■ **WORK ORDER**: Go through the records below and report each line with "agent" in it.

■ **DATASET RECORDS**:
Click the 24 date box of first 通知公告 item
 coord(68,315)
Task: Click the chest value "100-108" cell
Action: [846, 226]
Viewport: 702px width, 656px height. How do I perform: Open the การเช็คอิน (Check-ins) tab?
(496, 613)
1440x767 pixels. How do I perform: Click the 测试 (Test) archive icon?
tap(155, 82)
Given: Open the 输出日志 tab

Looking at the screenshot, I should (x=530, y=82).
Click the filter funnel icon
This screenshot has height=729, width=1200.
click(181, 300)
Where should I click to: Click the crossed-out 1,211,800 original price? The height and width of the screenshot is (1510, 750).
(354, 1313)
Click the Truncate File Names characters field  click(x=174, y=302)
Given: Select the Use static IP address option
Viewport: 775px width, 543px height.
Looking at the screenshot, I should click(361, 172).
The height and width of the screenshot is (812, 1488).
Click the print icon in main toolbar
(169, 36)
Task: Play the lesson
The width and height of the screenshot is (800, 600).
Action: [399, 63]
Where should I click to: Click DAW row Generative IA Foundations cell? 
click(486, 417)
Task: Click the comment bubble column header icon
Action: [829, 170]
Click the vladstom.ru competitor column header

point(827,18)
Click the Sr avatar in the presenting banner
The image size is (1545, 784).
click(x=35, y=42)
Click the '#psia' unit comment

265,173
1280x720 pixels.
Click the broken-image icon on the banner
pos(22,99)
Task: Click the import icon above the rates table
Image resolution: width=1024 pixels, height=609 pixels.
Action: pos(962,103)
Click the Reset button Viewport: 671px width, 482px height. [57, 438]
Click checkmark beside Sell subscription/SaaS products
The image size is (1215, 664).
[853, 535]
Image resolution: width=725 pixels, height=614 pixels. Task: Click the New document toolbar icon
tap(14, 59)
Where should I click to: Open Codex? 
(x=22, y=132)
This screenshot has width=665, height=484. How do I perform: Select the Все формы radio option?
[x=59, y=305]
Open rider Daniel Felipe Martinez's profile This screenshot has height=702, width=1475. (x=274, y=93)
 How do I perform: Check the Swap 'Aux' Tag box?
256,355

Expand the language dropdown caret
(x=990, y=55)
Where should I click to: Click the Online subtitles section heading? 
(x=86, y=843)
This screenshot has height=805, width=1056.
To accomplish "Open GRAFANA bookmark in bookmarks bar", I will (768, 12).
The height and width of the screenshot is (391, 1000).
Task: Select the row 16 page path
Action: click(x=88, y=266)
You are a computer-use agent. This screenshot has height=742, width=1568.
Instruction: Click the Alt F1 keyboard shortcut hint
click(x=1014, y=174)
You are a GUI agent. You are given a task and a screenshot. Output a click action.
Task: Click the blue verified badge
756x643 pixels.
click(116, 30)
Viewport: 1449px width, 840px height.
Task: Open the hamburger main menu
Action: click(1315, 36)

■ **TASK OUTPUT**:
You are a computer-use agent. This screenshot has height=742, width=1568.
You are a GUI agent. You are given a task and a screenshot. Output a click action.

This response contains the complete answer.